Of all the lines below, output only those starting at the one with "Nikon SB-700 (1097, 950)" and ending at the one with "Τρίποδα (750, 1113)", both ends included, exactly as written.

──────── Material for this exercise ────────

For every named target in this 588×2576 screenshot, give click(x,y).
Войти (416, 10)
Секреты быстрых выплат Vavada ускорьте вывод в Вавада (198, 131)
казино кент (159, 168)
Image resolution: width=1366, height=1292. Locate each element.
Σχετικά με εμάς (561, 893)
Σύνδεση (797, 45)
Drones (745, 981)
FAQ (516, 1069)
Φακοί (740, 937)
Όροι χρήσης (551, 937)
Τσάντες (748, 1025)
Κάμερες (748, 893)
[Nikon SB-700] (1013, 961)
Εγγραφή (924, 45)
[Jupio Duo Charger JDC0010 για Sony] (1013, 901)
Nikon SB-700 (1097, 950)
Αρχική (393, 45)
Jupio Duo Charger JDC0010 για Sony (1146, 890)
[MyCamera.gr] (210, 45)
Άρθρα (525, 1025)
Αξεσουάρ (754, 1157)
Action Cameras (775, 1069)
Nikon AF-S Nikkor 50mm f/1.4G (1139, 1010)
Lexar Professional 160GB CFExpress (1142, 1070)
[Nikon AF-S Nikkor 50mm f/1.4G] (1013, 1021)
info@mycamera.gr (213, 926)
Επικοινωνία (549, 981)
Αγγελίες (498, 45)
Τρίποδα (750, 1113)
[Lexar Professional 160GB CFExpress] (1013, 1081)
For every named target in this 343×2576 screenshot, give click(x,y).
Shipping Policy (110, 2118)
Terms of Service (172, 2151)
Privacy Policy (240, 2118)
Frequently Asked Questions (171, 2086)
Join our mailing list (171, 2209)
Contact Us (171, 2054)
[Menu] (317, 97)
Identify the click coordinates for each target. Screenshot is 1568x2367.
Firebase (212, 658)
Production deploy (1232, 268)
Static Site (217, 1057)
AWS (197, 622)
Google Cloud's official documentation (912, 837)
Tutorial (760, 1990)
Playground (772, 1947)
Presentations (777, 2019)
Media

────────

**Task answer:**
Nikon SB-700 (1097, 950)
Αρχική (393, 45)
Jupio Duo Charger JDC0010 για Sony (1146, 890)
[MyCamera.gr] (210, 45)
Άρθρα (525, 1025)
Αξεσουάρ (754, 1157)
Action Cameras (775, 1069)
Nikon AF-S Nikkor 50mm f/1.4G (1139, 1010)
Lexar Professional 160GB CFExpress (1142, 1070)
[Nikon AF-S Nikkor 50mm f/1.4G] (1013, 1021)
info@mycamera.gr (213, 926)
Επικοινωνία (549, 981)
Αγγελίες (498, 45)
Τρίποδα (750, 1113)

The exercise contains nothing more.